Unfortunately for me, being an educator was not one of those suggestions. I gave engineering the old college try (literally) and found it to not be something I was passitionate about. Police work was out of the question. The Myers-Briggs assessment tool itself did offer some helpful insights, but only from what seemed like a cognitive standpoint.

Today’s focus on college and career readiness has good intentions. Some kids may benefit from learning what’s out there and then set goals to achieve their dreams. But how do we find this to be true when economists are telling us that half of us will be freelancers by 2020 and we will soon be switching jobs every three to five years? This information would seem to conflict with what we are espousing in schools today.

Why should all students have to meet the same goals?

-Susan Brookhart, assessment expert and ASCD author

Instead, I offer an alternative to the college and career readiness talk: Preparing students to be “life-ready”. What do these competencies look like?

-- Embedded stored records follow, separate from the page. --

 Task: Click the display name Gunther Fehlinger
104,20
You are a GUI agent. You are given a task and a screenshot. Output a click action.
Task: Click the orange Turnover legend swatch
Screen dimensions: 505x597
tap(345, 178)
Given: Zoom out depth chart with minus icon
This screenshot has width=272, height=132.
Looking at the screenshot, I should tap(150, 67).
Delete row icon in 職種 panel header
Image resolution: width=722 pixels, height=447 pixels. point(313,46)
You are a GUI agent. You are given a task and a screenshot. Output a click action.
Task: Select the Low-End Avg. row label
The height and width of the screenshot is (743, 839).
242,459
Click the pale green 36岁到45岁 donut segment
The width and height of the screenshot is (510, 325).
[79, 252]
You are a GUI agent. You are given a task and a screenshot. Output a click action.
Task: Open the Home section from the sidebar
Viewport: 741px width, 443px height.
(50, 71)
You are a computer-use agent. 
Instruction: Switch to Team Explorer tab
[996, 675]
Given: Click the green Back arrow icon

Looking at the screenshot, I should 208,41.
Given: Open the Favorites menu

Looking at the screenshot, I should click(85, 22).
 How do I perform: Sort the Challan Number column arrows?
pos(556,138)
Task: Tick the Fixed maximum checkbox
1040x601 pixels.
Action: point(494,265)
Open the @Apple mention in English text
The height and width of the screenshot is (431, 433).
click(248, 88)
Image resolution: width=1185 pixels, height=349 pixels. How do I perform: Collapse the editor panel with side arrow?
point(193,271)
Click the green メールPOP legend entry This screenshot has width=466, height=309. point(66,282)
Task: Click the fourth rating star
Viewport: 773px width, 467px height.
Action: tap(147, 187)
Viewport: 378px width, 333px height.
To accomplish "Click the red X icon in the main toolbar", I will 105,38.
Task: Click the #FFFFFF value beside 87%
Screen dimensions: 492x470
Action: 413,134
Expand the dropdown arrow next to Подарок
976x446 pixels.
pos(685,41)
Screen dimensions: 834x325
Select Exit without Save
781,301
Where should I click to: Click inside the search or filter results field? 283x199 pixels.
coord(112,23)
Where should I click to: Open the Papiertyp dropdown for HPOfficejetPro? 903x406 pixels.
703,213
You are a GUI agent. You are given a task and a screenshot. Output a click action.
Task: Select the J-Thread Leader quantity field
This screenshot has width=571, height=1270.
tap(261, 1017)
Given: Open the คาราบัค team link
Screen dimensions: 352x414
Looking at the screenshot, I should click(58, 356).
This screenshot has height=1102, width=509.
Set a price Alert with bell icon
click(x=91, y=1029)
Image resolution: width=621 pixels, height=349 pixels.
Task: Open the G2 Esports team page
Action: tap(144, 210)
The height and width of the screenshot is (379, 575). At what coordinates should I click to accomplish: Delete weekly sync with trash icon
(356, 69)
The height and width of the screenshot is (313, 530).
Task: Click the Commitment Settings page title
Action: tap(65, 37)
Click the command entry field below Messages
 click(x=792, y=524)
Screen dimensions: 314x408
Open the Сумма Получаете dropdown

Given the unpredictability of future work and frequent changes in occupations, it would seem to come down to some of the noncognitive skills:

  • Critical thinking
  • Work well with others
  • Imagination and innovation
  • Problem finding and creative solutions
  • Empathy and ability to take others’ perspectives

So how do schools teach these skills? In my opinion, through the curriculum that is already established and being developed at the school level. This integration increases the relevancy of student learning and makes the connections for students across and within disciplines. David Perkins offers a sound proposal for developing this type of “lifeworthy” curriculum in his excellent resource Future Wise.


At the ASCD Author Retreat I attended last week, we were asked as educational experts what success might mean for our students. Here were our responses:

For all of our expertise, how we defined student success varied considerably as you can see. If our collective thinking can be so diverse regarding one question, what that says to me is student success can and should also look very different depending on the needs and interests of our kids. Defining student success as merely “college and career readiness” seems to narrow the possibilities. Being life-ready might better honor every student’s potential.